The following year an expedition against this fort was made by the gallant Abercrombie, who approached it from Lake George, and endeavoured to take it by storm. It is commonly said that Lord Howe fell in this assault before the walls; but in fact he fell the day before, while leading an advanced guard through the forest. Ticonderoga was garrisoned by about four thousand men—French, Canadians, and Indians—and their entrenchments were defended by almost impregnable outworks. The British troops nevertheless made the attack with the greatest intrepidity, and in spite of a murderous fire, forced their way to the walls, and even scaled them, to be immediately cut down. But after repeated assaults, and the loss of two thousand men, General Abercrombie was forced to desist from the attempt; and the French kept the post for a time. It of course became English in the following year, when the French power in America was destroyed by the taking of Quebec.

I have already referred to its seizure by the eccentric Ethan Allen, on the breaking out of the American war in 1775. This officer was a native of Vermont, who had been an infidel preacher, and was notorious as the editor of the first deistical publication that ever issued from the American press. The revolution was hardly begun, when the province of Connecticut gave him a commission to capture Ticonderoga. With about three hundred of his hardy “Green-mountain-boys,” he was hastening to the spot, when he fell in with Arnold, bearing a similar commission from Massachusetts. After some dispute as to the command, Allen was made leader, and Arnold his assistant. They arrived by night on the Vermont shore, opposite the fort. There they found a lad who had been accustomed to visit the fort every day with provisions and pedlar’s wares, and crossing by his directions, without noise, they were shown a secret and covered entrance into the fort itself. Climbing up through this passage, Allen led his men within the walls, and drew them up in the area of the fortress, having silenced and disarmed the only sentry who guarded the entrance.

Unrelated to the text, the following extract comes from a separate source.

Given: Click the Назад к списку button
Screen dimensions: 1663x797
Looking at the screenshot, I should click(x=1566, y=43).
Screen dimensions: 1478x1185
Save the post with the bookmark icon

The commander of the post, who hardly knew there was war, was actually startled from his sleep, by Allen’s demand for its surrender. The drowsy officer inquired—“By what authority?” And was answered by Allen, half in banter and half in bombastic earnest,—“In the name of the Great Jehovah, and of the Continental Congress!” To one in his straits, with a sword at his naked breast, such a reply, however unintelligible, was sufficiently overpowering, and the post was surrendered without resistance. Its reduction in 1777, by Burgoyne, has been already described; but Ticonderoga is for ever endeared to Americans from the fact, that the flag of their independence was so early given to the breeze from its summit.

A guide, who called himself Enoch Gold, led me over the ruins. He pretended to have been with St Clair, and to have seen Burgoyne and his men on Mount Defiance. He showed us the way through which Allen gained his entrance, and took us down into the vaults and magazines. A subterranean apartment was shown as a kitchen, and the old fellow declared he had eaten bread hot out of its ovens. We gave thesoi-disantveteran the liberal rewards of a hero; but I suspect we were paying him for his imagination, rather than for his hardships.

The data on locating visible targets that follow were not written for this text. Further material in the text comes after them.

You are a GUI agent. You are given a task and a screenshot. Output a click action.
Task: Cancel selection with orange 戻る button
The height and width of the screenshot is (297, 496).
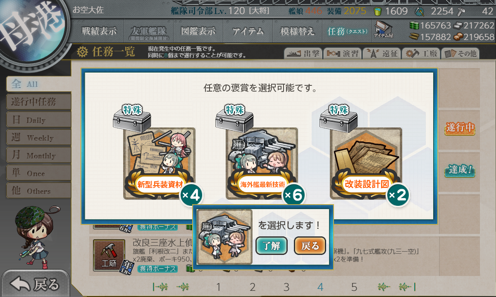(310, 246)
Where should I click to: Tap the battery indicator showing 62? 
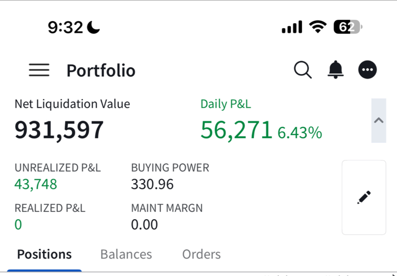click(348, 26)
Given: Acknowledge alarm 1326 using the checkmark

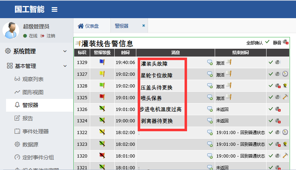Looking at the screenshot, I should click(x=271, y=109).
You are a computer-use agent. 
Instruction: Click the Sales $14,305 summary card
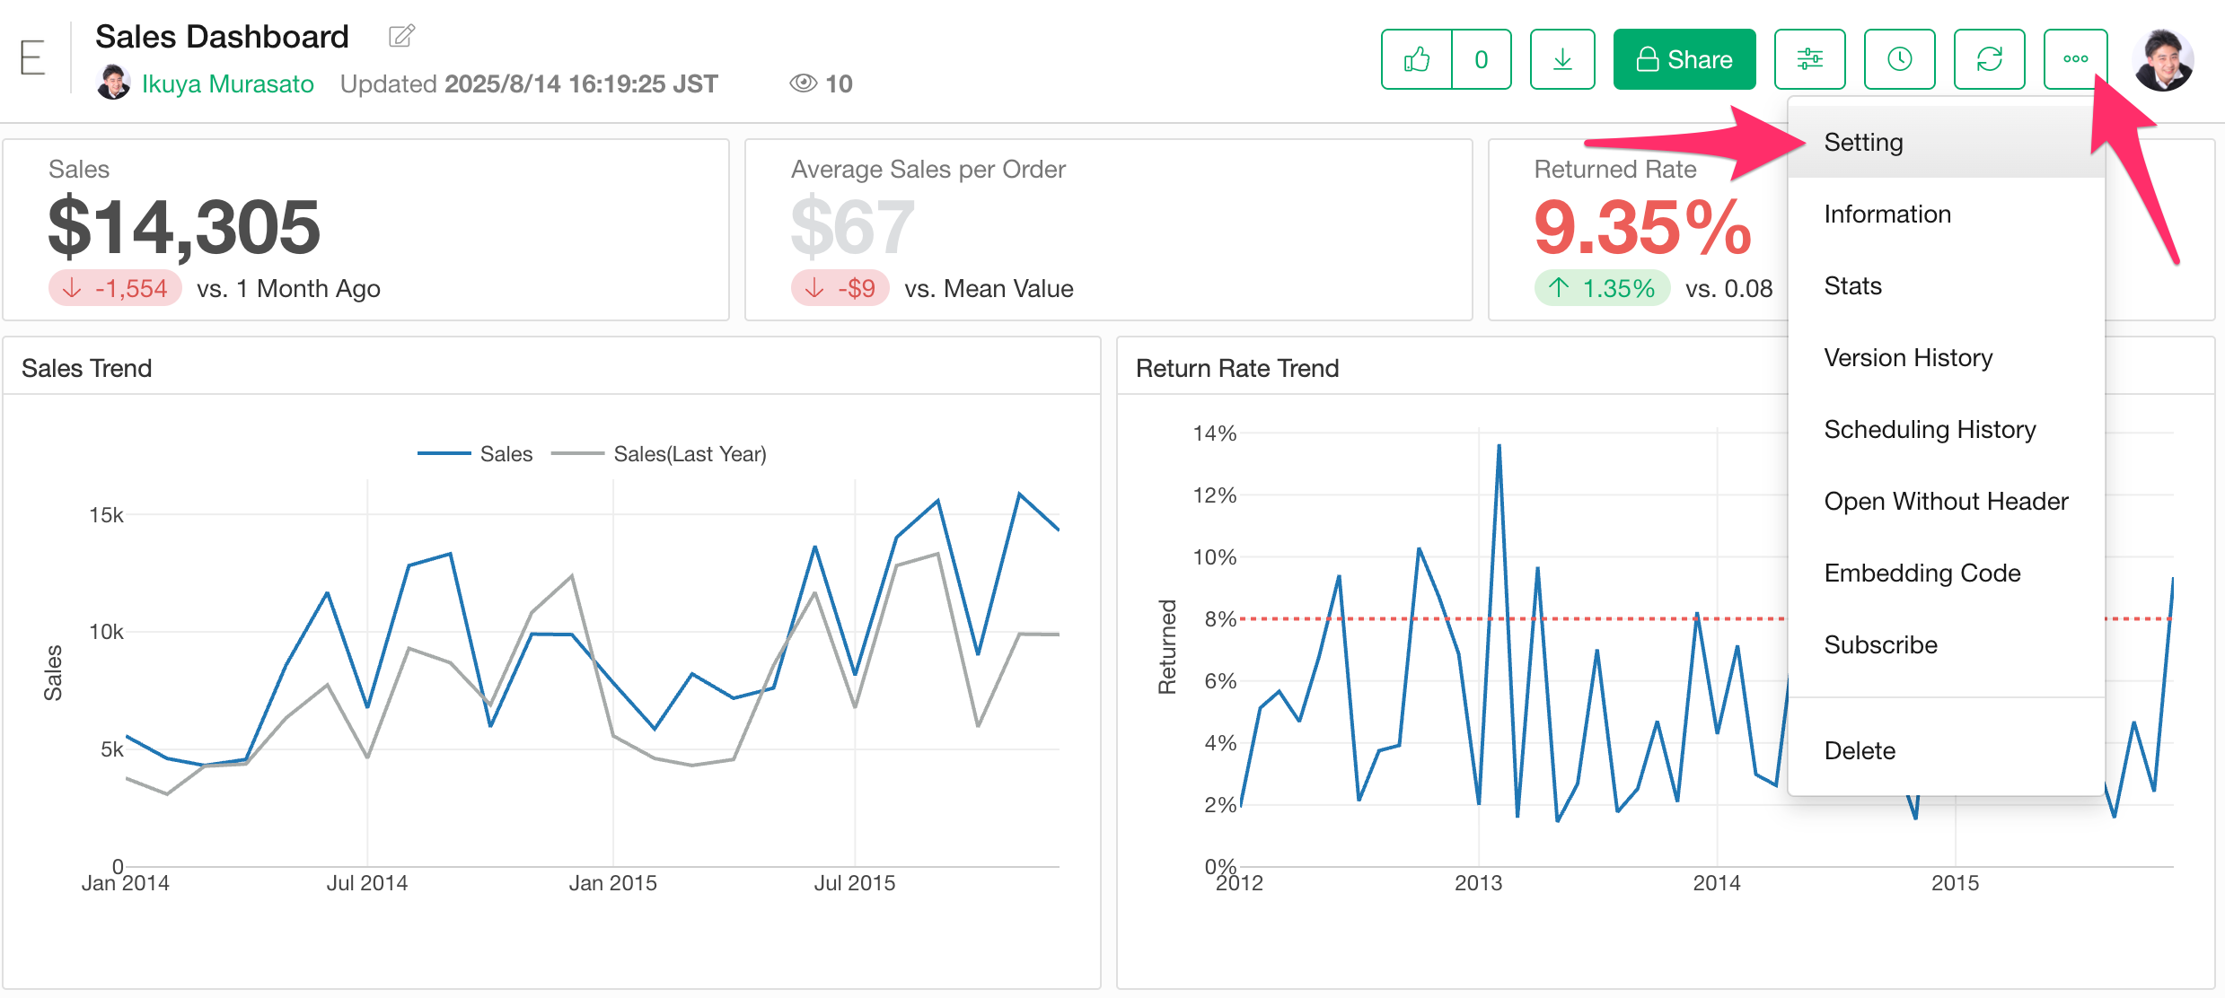pos(365,230)
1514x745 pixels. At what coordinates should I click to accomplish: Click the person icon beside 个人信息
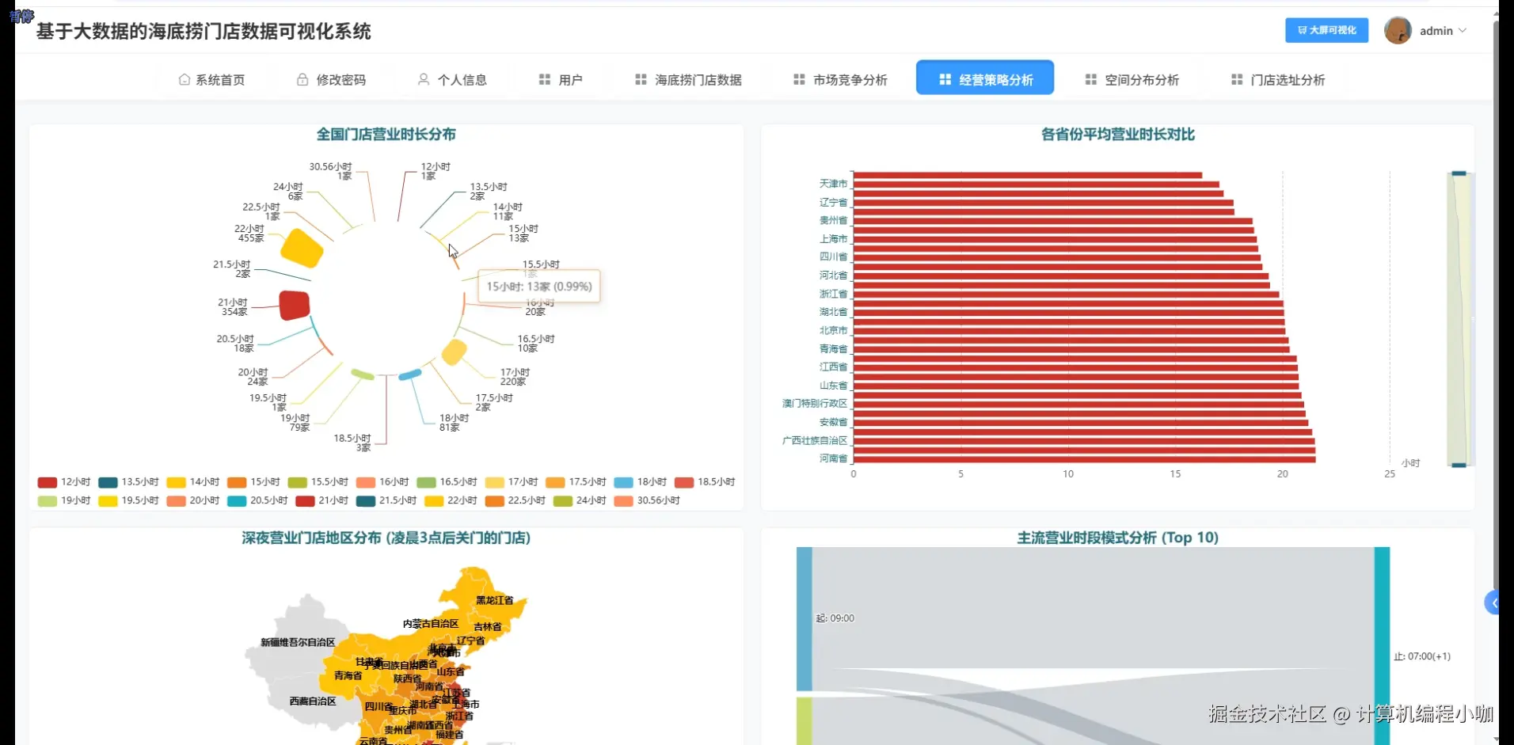[423, 79]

The shadows of the fortress were beginning to lengthen on the lake before we returned to our bark. The mountains of Vermont, which are mostly well wooded, looked brightly green in the broad sunshine, and tempted us to wish we had time for an excursion to their heights. It was afterwards my happiness to go into Vermont, on a visit to Lake Dunmore, which lies among its mountains, and supplies delicious fish. I found it a truly Arcadian region, abounding with streams and pasturages, and rich in flocks and herds. It breeds a rugged race of men, with some characteristics decidedly Swiss. It is said, indeed, that a Switzer, who had come to settle in America, preferred these diminutive Alps, with their lakes and mountaineer population, to any other part of the country; and, fixing his dwelling accordingly, soon ceased to be home-sick, and sigh at theranz des vaches.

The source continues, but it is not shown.